(Beginning of Data for this exercise)
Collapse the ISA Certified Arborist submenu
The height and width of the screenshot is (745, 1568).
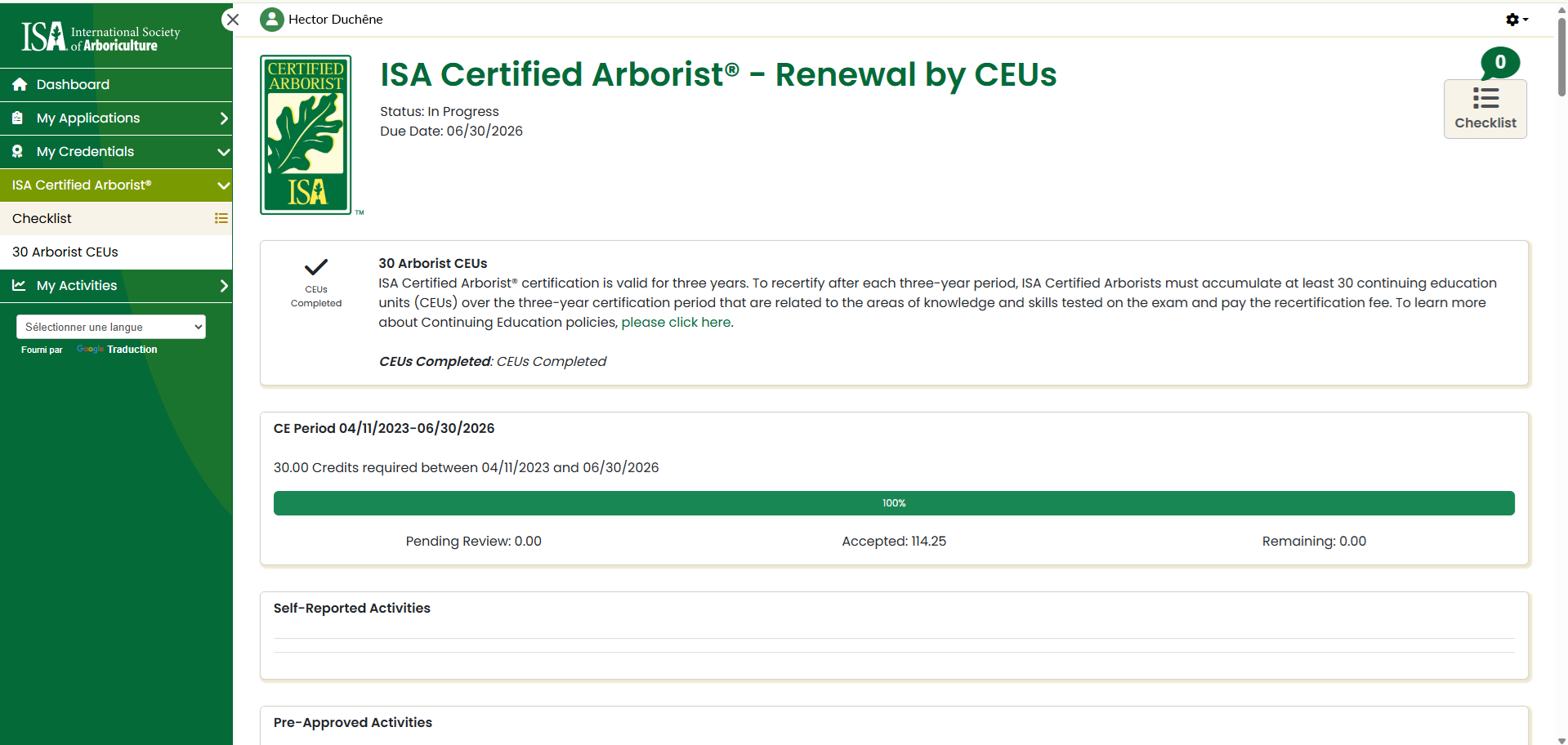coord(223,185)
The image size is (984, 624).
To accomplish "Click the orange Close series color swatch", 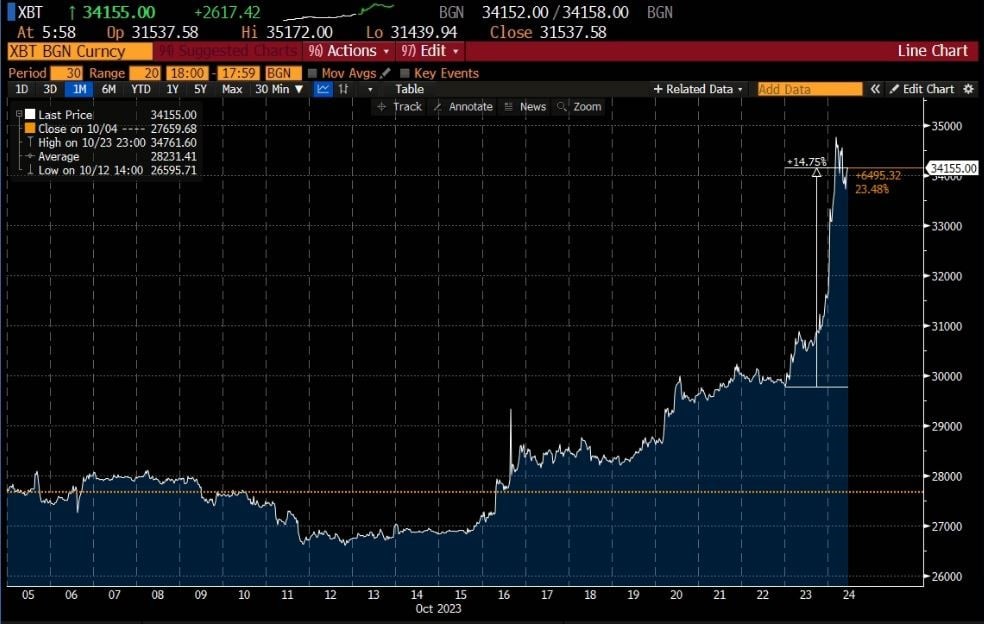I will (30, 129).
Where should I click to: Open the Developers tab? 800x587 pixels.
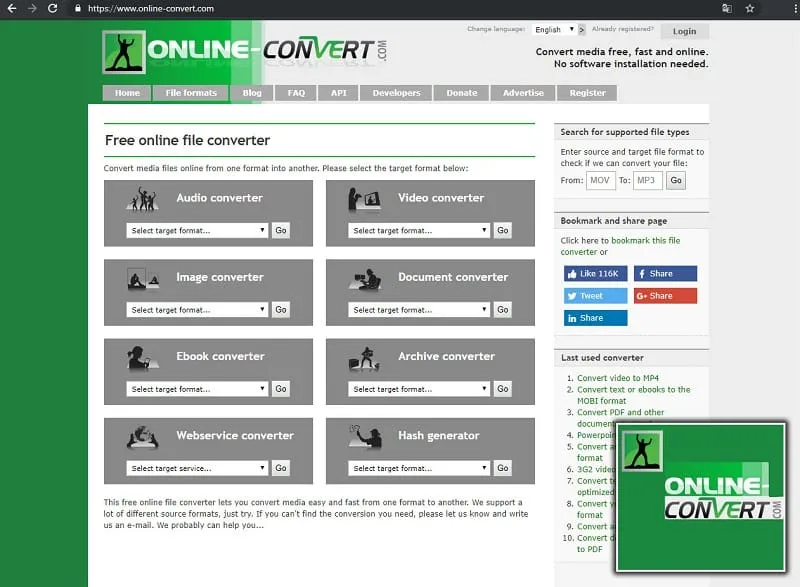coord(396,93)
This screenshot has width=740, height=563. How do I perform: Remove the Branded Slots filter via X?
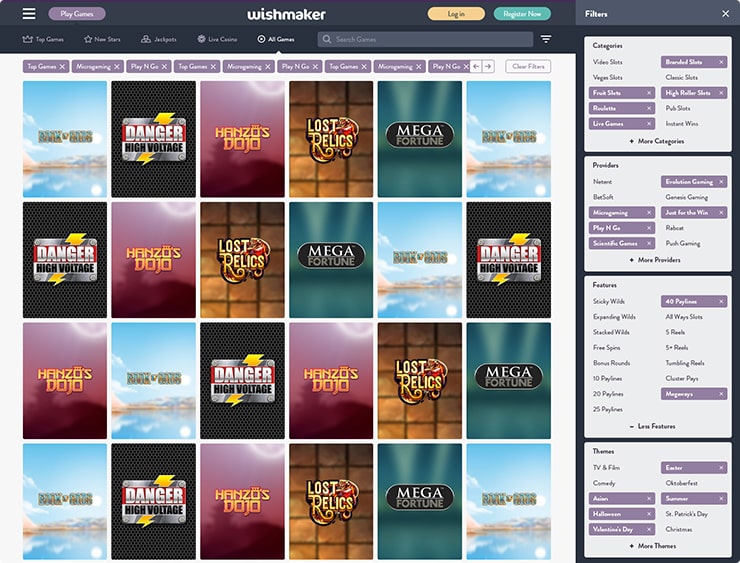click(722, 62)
(End of Data for this exercise)
## What is expected
Your answer must be the lines from the one containing "This screenshot has" through the last line of the records, copied exactly, with no pictures.

## Your response
This screenshot has width=740, height=563. How do I perform: Remove the Branded Slots filter via X?
click(722, 62)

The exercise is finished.